世界アルツハイマーデー (記念日 9月21日)

世界アルツハイマーデー

日本の65歳以上の認知症患者数は、2012年時点で約462万人(有病率15%)と推計されており、2025年には高齢者の5人に1人に達するとされています。その原因疾患の中でも最も多いのがアルツハイマー病で、福岡県久山町の長期追跡調査によれば、アルツハイマー病型認知症の有病率は1985年の1.5%から2012年の7.2%へと約5倍に増加しています。世界全体でも認知症患者数は5500万人以上(WHO・2021年時点)に上り、毎年約1000万人が新たに発症しています。患者の多くは低・中所得国に暮らし、介護を担う家族への支援も国際的な課題となっています。世界アルツハイマーデーは、こうした状況への理解と支援を広げることを目的に設けられた日です。

1994年9月21日、「国際アルツハイマー病協会」(Alzheimer’s Disease International:ADI)の国際会議において、患者やその家族への支援推進などを謳った宣言が採択されました。この日を毎年の記念日として位置づけ、世界各地でアルツハイマー病および関連障害への理解を広める取り組みが展開されています。9月は「世界アルツハイマー月間」とも定められており、各国で啓発活動が集中的に行われます。

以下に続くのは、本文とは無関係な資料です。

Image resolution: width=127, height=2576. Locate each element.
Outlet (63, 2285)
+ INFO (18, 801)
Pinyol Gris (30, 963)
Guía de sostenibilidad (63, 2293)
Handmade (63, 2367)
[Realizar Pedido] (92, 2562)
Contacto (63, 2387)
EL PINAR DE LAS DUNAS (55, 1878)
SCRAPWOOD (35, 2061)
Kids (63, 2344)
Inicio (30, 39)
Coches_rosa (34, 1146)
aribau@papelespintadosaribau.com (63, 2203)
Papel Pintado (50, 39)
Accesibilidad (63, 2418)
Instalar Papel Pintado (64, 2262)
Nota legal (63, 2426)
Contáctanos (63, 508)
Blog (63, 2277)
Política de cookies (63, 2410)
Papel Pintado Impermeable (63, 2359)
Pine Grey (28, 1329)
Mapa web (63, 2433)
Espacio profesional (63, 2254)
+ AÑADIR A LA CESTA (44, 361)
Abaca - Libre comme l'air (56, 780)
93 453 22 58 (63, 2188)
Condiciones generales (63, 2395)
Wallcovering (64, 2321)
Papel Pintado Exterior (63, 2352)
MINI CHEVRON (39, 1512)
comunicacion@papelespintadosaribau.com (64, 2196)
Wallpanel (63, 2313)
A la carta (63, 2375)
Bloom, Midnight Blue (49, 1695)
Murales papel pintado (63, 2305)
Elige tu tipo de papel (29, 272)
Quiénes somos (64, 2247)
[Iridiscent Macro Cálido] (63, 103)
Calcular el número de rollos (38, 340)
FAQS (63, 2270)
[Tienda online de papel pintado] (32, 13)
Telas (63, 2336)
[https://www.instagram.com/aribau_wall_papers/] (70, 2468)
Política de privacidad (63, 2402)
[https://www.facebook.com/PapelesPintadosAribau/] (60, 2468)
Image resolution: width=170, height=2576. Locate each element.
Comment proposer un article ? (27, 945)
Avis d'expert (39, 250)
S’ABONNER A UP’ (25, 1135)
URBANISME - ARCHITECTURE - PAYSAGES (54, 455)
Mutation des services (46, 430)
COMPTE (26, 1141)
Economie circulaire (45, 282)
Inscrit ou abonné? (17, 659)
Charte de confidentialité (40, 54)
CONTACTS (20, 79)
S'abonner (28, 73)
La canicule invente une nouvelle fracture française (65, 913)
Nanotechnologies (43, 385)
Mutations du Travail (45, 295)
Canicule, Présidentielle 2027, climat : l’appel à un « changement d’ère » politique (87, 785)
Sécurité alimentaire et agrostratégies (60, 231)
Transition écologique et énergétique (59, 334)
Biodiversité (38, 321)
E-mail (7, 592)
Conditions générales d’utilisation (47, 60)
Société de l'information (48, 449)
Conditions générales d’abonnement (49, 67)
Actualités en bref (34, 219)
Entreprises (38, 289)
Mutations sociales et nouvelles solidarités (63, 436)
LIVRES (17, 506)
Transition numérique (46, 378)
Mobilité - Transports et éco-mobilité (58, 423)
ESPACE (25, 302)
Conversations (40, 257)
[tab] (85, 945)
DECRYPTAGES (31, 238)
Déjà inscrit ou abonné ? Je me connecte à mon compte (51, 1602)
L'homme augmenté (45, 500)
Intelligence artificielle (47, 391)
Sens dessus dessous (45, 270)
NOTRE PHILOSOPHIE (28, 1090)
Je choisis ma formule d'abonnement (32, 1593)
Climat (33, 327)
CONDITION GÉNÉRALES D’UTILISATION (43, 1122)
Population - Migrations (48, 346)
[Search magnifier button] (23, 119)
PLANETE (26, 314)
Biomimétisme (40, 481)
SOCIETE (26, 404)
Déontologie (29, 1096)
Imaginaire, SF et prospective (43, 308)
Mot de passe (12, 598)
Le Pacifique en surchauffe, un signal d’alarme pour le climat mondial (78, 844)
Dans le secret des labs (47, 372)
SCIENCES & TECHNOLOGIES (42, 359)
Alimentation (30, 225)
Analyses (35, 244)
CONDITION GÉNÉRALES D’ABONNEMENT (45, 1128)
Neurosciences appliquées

日本では「認知症の人と家族の会」(旧称:呆け老人をかかえる家族の会)が中心となって活動を実施しています。記念日にあわせた講演会の開催や、全国の街頭でのチラシ配布・広報活動が各地で行われます。また、各地のお城やタワー、ランドマーク建築物がアルツハイマー病のシンボルカラーである「オレンジ色」にライトアップされ、視覚的な啓発の場ともなっています。